§ TASK REQUIREMENTS: Please show every line from the entries that carries the word "Choose".

§ GIVEN ENTRIES:
*****
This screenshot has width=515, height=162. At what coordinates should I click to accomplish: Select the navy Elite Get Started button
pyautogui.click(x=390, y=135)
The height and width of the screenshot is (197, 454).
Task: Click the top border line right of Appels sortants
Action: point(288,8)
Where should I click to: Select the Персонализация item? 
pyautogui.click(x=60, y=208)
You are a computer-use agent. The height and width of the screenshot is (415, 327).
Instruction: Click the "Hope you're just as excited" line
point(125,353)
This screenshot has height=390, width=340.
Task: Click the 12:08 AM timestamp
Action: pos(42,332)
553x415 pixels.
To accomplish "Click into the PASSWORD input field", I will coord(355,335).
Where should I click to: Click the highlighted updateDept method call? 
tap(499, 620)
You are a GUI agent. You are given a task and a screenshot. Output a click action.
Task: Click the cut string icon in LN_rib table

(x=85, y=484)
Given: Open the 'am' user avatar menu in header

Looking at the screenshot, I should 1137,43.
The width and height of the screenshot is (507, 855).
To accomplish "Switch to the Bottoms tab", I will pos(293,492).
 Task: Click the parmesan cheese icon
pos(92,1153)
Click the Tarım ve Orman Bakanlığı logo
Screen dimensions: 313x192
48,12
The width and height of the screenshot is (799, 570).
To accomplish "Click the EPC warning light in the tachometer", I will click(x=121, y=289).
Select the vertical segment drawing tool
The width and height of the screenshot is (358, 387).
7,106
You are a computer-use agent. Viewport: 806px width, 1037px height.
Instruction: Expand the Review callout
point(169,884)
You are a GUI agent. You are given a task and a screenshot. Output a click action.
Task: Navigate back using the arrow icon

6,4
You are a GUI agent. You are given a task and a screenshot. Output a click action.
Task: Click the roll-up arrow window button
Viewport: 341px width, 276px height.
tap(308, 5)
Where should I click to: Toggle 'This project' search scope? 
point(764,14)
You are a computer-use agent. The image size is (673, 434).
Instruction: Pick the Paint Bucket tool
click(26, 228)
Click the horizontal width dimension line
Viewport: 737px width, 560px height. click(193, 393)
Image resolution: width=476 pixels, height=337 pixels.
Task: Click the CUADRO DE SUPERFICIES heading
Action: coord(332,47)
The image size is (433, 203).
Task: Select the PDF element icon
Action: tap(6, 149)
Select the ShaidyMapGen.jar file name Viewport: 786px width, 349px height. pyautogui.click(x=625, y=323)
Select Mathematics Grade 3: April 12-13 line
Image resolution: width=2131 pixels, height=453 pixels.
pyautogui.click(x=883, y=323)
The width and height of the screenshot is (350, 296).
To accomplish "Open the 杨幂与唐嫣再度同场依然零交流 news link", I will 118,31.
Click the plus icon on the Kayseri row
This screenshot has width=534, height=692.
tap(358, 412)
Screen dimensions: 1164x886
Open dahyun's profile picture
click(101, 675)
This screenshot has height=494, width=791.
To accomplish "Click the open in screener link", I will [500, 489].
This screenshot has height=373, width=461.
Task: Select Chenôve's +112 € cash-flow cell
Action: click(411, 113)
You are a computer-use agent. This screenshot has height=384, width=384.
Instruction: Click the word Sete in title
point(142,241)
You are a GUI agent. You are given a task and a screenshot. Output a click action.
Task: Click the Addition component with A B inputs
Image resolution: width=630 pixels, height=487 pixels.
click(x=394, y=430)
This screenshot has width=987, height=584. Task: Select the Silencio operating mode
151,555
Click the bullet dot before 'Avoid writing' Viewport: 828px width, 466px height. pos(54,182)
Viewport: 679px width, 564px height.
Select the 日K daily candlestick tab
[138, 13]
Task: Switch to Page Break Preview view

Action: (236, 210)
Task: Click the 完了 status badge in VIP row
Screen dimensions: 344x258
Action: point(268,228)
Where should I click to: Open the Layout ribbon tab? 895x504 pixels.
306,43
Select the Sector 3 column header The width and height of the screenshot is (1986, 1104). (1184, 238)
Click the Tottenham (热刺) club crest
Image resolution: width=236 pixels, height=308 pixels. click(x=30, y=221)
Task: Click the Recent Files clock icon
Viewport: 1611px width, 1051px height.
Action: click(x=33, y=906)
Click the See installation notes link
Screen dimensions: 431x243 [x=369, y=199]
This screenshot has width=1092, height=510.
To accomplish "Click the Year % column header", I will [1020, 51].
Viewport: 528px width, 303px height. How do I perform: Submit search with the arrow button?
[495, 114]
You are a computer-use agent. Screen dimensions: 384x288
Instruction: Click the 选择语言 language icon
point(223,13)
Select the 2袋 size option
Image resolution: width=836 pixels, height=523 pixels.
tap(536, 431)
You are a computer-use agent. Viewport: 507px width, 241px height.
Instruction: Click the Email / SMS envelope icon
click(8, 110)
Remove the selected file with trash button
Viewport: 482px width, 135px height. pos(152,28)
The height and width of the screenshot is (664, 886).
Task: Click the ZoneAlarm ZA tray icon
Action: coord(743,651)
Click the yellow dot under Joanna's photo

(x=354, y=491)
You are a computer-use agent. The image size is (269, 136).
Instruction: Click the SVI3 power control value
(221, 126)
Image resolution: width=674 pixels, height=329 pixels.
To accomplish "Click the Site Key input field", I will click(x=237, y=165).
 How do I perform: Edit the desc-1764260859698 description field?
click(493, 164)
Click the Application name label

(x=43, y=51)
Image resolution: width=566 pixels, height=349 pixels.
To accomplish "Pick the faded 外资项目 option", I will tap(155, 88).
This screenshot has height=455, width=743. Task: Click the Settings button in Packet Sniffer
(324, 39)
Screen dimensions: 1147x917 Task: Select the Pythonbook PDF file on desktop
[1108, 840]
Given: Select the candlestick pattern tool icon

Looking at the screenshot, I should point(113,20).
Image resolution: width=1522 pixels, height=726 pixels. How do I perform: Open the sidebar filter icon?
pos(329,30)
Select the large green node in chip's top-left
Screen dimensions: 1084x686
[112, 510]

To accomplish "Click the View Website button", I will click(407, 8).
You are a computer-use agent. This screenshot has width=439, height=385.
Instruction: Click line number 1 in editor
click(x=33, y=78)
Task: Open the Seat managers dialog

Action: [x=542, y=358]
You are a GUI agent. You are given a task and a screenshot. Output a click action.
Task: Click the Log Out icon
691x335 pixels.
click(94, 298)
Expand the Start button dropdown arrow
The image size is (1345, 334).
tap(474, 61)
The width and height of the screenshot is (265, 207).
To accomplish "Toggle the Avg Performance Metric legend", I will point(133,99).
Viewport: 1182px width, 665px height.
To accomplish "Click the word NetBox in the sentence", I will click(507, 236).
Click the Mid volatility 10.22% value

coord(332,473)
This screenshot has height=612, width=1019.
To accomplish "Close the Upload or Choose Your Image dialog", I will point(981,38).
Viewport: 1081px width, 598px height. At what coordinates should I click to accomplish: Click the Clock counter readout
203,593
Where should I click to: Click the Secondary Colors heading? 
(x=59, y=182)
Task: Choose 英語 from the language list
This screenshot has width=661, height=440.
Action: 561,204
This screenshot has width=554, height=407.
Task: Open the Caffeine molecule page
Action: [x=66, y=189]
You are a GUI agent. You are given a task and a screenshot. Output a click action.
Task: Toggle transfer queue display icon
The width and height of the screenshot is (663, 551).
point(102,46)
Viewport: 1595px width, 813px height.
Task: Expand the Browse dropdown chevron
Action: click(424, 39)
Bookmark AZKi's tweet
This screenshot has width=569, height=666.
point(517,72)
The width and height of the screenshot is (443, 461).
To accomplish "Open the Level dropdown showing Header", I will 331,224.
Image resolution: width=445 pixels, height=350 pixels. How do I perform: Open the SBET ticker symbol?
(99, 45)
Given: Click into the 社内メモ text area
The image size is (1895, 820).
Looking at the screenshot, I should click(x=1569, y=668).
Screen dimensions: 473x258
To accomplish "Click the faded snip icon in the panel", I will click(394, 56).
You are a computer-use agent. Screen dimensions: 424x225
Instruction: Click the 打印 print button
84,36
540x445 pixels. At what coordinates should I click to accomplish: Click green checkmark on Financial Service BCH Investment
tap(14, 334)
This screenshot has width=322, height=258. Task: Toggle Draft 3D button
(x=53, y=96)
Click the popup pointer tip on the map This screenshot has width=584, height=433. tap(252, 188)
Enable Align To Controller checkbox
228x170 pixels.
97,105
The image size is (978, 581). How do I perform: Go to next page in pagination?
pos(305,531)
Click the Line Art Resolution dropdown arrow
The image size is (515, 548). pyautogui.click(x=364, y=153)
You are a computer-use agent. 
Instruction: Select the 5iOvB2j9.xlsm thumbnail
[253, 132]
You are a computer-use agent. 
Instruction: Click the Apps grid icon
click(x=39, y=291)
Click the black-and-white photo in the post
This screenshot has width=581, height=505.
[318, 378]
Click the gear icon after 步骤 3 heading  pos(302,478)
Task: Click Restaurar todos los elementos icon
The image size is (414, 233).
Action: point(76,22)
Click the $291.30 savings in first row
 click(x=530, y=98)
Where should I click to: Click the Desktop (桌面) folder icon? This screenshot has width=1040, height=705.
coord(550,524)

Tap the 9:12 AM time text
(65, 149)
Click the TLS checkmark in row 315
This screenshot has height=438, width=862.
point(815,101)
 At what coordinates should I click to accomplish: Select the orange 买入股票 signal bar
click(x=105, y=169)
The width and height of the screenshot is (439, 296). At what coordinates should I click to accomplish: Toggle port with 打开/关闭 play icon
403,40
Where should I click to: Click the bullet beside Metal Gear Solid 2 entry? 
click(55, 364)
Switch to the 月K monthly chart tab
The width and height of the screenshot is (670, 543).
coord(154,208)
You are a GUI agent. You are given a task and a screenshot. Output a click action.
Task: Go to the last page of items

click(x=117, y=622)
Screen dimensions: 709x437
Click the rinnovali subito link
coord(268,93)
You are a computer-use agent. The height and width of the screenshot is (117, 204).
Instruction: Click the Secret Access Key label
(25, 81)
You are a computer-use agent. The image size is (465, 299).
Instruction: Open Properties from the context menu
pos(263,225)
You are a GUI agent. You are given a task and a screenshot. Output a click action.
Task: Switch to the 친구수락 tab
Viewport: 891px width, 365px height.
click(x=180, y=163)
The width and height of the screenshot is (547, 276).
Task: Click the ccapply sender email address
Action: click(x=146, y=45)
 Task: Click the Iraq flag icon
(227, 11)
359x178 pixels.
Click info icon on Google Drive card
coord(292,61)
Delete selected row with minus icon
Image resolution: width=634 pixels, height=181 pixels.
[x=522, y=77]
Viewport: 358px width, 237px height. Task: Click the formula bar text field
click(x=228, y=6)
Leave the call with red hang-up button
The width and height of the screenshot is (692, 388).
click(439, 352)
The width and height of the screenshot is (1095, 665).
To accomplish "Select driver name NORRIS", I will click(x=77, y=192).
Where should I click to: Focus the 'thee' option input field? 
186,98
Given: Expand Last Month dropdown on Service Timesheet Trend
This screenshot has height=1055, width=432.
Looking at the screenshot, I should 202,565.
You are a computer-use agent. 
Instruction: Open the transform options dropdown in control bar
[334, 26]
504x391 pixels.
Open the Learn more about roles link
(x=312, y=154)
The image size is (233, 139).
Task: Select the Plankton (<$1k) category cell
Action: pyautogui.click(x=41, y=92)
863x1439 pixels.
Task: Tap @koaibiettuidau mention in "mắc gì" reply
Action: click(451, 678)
*****
§ WORKED SOLUTION:
To accomplish "Close the Upload or Choose Your Image dialog", I will point(981,38).
Task: Choose 英語 from the language list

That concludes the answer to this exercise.